Work instructions:
Every record that follows should be copied exactly. No picture belongs in the copy.

-=-=-=-=-

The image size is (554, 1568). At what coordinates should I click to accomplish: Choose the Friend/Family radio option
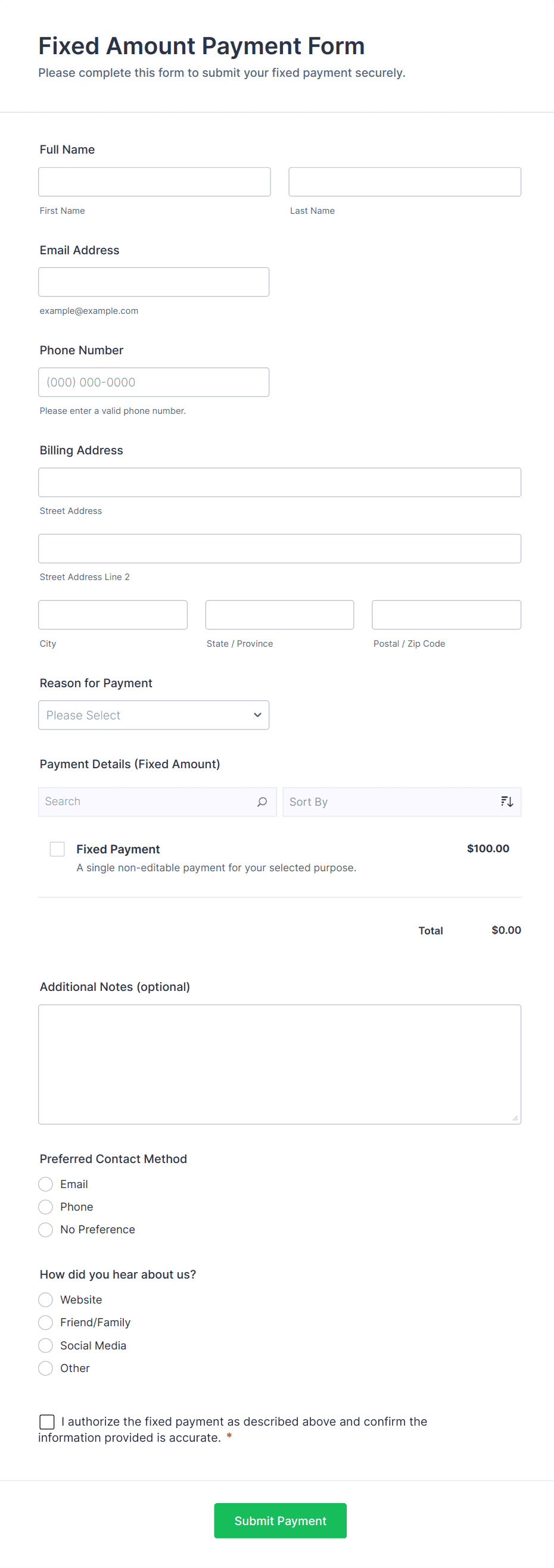coord(46,1322)
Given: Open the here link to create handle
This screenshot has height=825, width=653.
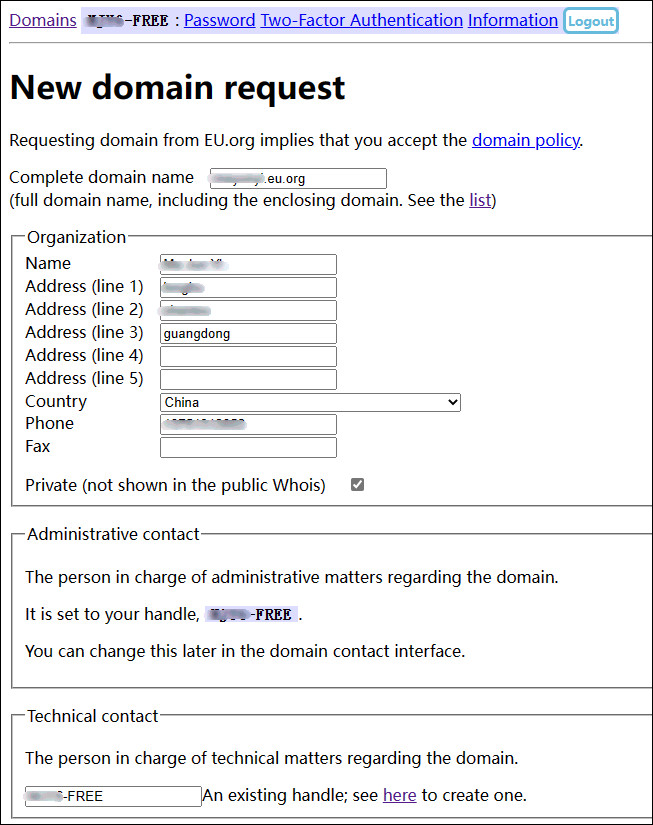Looking at the screenshot, I should tap(399, 796).
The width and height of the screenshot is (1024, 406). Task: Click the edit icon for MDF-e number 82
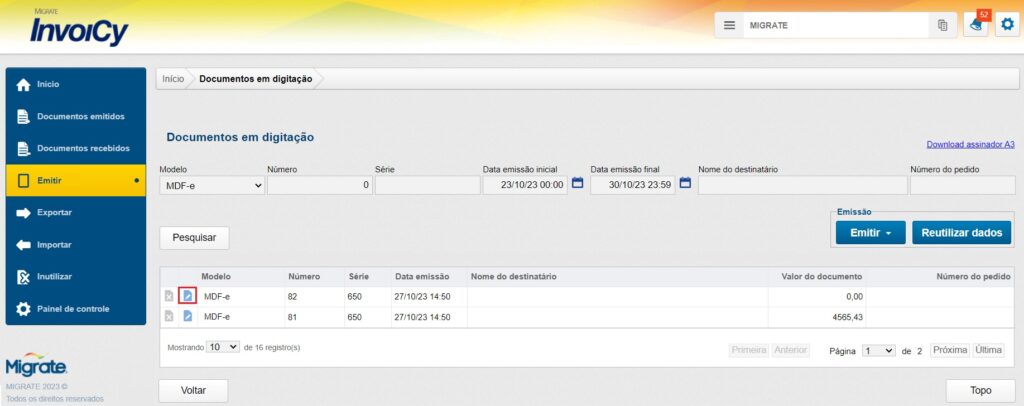[x=187, y=296]
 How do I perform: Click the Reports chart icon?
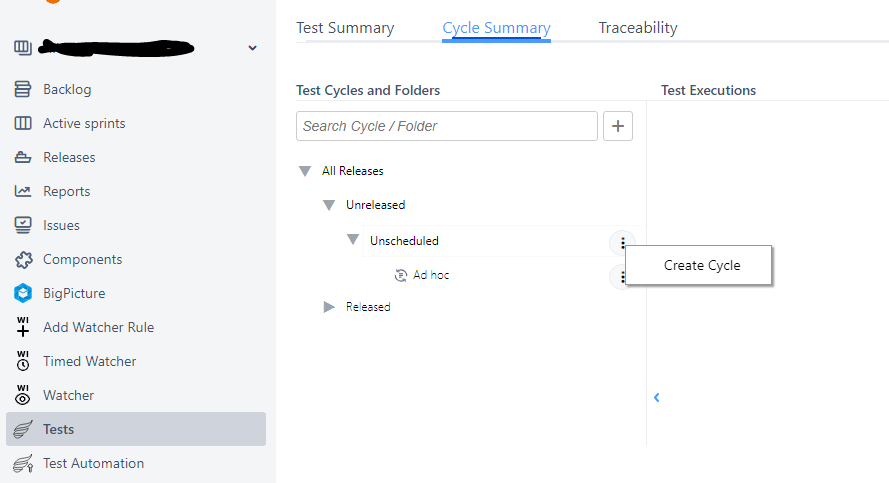22,192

-=-=-=-=-

Exercise output:
The image size is (554, 1568). At what coordinates should I click to accomplish: Choose the Friend/Family radio option
coord(46,1322)
Given: Open the here link to create handle
This screenshot has height=825, width=653.
Looking at the screenshot, I should tap(399, 796).
The width and height of the screenshot is (1024, 406). Task: Click the edit icon for MDF-e number 82
[x=187, y=296]
 How do I perform: Click the Reports chart icon?
22,192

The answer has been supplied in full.